The surgical phase of periodontal treatment is designed to control or eliminate the periodontal disease, correct the anatomical defect that can predispose the patient to periodontal diseases, lead to cosmetic disfigurement, or prevent the placement of prostheses, and devise implants to replace the removed teeth [1].

Currently, flaps are extensively used in periodontal surgeries. Based on the location of the flap after surgery, the flaps are classified into two groups, namely displaced and nondisplaced. Displaced flaps are sutured in a location other than their primary position, while nondisplaced ones are sutured at their primary location [2]. An essential factor in flap surgery, which contributes to the treatment results, is the suture and its type [3]. The principal goal of dental sutures is to maintain the flaps in the required position for better wound healing, minimal dehiscence in response to the region’s tension, and rapid closure to decrease the risk of post-surgical infection [4]. Many local and general factors affect oral wound healing. Local factors include would size and localization, postoperative bleeding, local anesthesia, infection, ischemia/hypo-perfusion, mechanical trauma, presence of necrotic tissue, and many others, while general factors include old age, nutritional deficiency, immunosuppression, and underlying diseases, such as diabetes, uremia, anemia, and cancer [5].

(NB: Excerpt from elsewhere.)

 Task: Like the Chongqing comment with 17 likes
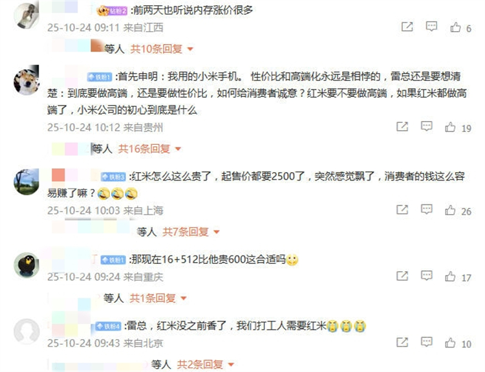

Several types of sutures are administered by dental surgeons, including simple, sling, anchor, horizontal, and mattress [4]. Cross-mattress sutures are modified horizontal mattress sutures in which the sutures are crossed to provide stronger tissue bridges. In fact, after placing the knots, the two loops of this type of suture cross each other and, to some extent, overlap [6]. In this study, it was hypothesized that for nondisplaced flaps of the maxillary molar region, cross-mattress sutures would be comparable to simple sutures in terms of duration and that cross-mattress sutures would require fewer supplementary sutures and lead to lower bleeding on probing and better gingival index.

Methods

Trial design

This study was a nonblinded, randomized controlled trial with two parallel arms.

Participants

The current study included patients referred for gum surgery to the private office of a periodontist in Bandar Abbas, Iran, from January 21 to May 4, 2020. The inclusion criteria were age < 75 years, periodontitis with pocket depth > 5 mm, and being scheduled for periodontal surgery in the maxillary molar region with nondisplaced flap. The exclusion criteria were systemic diseases causing wound healing disorders such as diabetes, pregnancy, lactation, smoking, drug abuse, unfavorable plaque index (> 20%), clotting disorders, and unexpected events during suturing such as needle breakage, thread rupture, or thread knot. Patients who did not attend the office for follow-up were also excluded from the study.

Interventions

In the simple group, the interdental suturing was done using simple sutures with 4–0 vicryl threads (absorbable, round-bodied, 1/2 circle, 37 mm, Supa Medical Co., Tehran, Iran), and in the cross-mattress group, interdental suturing was performed using cross-mattress sutures with the same threads. The involved dental papilla was between the distal aspect of the fifth and the mesial aspect of the sixth teeth. There were no vertical incisions or releases. The number of involved teeth or the flap extension was from the mesial aspect of the first premolar to the distal aspect of the second premolar. After surgery, all patients were advised to avoid chewing in the areas of surgery, alcohol and tobacco, and hot foods and drinks for at least one hour after surgery, rinse the oral cavity with mouthwash twice daily for two weeks starting from 24 h after surgery, apply ice packs to the face (side of the surgery) for the first 24 to 48 h, take only cold foods and liquids during the first 24 h, and stay hydrated. Naproxen 500 mg tablets were prescribed every 12 h for pain and discomfort. Amoxicillin capsules (500 mg) were prescribed for infection every eight hours for five days.

Outcomes

The primary outcome was suture time, including the duration of first suture and the total duration of all sutures. The secondary outcomes were bleeding on probing, requirement of supplementary sutures, and gingival index. All patients were followed up for one month after the surgery. The gingival index was assessed at the time of suture removal (10 days after the surgery) and one month after surgery. The gingival index scores each site from 0 to 3, with “0” indicating normal and “3” indicating severe inflammation characterized by spontaneous bleeding, edema, and erythema [7]. The requirement of supplementary sutures was determined by examining the site immediately after the surgery. Supplementary sutures were applied in case of flap mobility, nonconformity of the papillae or other parts of the flap with the underlying tissue, and inadequate control of bleeding. Bleeding on probing was only assessed at the one-month follow-up.

Sample size

The sample size was calculated as at least 16 patients in each group based on data from a pilot study with a total suturing duration (primary outcome) of 102.06 ± 8.27 s in the simple group and 110.40 ± 6.05 s in the cross-mattress group, α = 0.05 and β = 0.1 (power = 90%). The “sampsi” command from the Stata software (version 14.2) was used for sample size calculation.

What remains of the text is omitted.